> [RECORDS FOR THE EXERCISE]:

-------------------------

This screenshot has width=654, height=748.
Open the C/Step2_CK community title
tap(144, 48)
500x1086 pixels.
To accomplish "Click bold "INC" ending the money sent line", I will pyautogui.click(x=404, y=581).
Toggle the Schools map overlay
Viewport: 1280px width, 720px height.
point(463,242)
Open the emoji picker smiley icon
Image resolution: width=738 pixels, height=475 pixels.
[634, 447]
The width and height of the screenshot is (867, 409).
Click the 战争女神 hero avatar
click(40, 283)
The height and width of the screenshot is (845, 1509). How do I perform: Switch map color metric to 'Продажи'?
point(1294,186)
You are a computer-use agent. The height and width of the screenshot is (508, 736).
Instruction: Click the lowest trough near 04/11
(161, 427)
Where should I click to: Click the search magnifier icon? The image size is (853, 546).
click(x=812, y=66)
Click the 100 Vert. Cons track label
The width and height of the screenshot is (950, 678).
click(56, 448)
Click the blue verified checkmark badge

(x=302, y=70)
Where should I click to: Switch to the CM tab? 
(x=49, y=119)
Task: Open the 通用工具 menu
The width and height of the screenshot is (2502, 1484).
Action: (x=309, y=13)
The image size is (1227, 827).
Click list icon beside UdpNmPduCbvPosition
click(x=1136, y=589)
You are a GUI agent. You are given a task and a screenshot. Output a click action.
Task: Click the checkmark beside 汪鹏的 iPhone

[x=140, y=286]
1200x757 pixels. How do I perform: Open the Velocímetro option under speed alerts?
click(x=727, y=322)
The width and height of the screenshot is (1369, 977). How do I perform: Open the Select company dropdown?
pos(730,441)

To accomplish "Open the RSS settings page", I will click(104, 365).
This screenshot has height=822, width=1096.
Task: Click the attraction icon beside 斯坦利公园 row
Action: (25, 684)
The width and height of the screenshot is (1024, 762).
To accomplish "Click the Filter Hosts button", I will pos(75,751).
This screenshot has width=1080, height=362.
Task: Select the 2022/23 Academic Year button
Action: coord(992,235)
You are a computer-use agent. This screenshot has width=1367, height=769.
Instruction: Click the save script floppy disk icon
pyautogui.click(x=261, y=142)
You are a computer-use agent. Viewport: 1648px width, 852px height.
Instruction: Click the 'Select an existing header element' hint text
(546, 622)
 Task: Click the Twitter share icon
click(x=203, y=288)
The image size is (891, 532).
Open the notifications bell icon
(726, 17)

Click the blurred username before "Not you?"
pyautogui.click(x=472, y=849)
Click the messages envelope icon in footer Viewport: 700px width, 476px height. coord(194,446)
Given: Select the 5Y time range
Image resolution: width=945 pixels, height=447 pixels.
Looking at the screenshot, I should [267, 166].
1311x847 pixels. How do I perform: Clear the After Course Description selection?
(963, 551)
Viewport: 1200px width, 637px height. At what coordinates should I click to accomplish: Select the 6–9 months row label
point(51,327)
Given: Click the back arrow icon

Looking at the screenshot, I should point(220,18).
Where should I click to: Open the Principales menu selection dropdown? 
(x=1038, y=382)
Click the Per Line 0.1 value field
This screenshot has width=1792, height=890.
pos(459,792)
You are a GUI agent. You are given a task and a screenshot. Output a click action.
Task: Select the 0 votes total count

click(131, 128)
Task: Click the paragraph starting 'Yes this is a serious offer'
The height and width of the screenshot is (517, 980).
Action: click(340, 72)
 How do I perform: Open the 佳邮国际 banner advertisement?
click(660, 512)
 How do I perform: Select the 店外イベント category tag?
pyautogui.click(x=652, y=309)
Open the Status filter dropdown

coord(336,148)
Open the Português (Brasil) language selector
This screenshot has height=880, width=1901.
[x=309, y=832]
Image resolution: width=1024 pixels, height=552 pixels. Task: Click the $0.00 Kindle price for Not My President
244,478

-------------------------

> [SET TASK]:
Copy out the records between the line holding "Where should I click to: Open" and the line holding "click(131, 128)", inclusive.

> [TASK SOLUTION]:
Where should I click to: Open the Principales menu selection dropdown? 
(x=1038, y=382)
Click the Per Line 0.1 value field
This screenshot has width=1792, height=890.
pos(459,792)
You are a GUI agent. You are given a task and a screenshot. Output a click action.
Task: Select the 0 votes total count

click(131, 128)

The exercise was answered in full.